[Begin]
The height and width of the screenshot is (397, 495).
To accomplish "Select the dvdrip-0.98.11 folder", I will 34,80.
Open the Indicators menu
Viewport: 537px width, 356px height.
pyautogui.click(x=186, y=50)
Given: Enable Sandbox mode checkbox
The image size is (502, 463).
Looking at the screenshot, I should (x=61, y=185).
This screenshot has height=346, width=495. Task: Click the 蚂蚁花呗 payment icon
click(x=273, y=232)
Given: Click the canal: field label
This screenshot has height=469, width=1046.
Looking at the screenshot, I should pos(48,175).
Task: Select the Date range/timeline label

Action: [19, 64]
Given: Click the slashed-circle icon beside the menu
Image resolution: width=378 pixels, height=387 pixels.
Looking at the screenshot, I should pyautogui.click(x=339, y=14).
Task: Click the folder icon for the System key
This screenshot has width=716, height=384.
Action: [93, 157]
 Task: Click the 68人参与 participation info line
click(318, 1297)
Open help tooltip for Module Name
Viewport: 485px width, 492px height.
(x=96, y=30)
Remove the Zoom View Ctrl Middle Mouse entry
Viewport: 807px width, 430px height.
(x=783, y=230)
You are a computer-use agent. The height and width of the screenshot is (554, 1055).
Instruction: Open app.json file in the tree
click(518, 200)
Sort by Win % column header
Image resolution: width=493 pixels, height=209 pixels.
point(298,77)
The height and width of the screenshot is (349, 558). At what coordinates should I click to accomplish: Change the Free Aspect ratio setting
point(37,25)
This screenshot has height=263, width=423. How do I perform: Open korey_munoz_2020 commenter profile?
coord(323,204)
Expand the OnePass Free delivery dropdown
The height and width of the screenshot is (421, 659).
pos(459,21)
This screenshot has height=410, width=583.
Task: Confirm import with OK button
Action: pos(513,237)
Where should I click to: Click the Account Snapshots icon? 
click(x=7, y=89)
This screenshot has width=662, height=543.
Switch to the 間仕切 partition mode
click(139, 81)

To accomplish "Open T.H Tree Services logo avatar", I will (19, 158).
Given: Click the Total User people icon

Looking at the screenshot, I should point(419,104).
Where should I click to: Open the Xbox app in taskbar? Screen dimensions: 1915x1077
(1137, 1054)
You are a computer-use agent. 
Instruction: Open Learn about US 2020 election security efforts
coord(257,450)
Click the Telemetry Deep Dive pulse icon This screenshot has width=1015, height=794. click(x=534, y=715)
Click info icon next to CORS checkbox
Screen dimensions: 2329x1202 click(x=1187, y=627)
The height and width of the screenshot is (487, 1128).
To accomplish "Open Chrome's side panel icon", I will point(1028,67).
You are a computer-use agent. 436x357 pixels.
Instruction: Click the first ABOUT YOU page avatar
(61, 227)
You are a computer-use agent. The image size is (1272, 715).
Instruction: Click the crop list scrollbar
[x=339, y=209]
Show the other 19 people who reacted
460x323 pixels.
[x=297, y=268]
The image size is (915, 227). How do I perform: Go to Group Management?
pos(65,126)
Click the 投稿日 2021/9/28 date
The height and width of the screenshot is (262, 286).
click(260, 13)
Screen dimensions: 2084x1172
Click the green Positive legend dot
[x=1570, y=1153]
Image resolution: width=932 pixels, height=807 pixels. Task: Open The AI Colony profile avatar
[End]
● Exercise:
Copy out everything from the line containing "Open the Indicators menu" down to the line containing "Looking at the screenshot, I should (x=61, y=185).", both included, with no changes.

● Exercise response:
Open the Indicators menu
Viewport: 537px width, 356px height.
pyautogui.click(x=186, y=50)
Given: Enable Sandbox mode checkbox
The image size is (502, 463).
Looking at the screenshot, I should (x=61, y=185).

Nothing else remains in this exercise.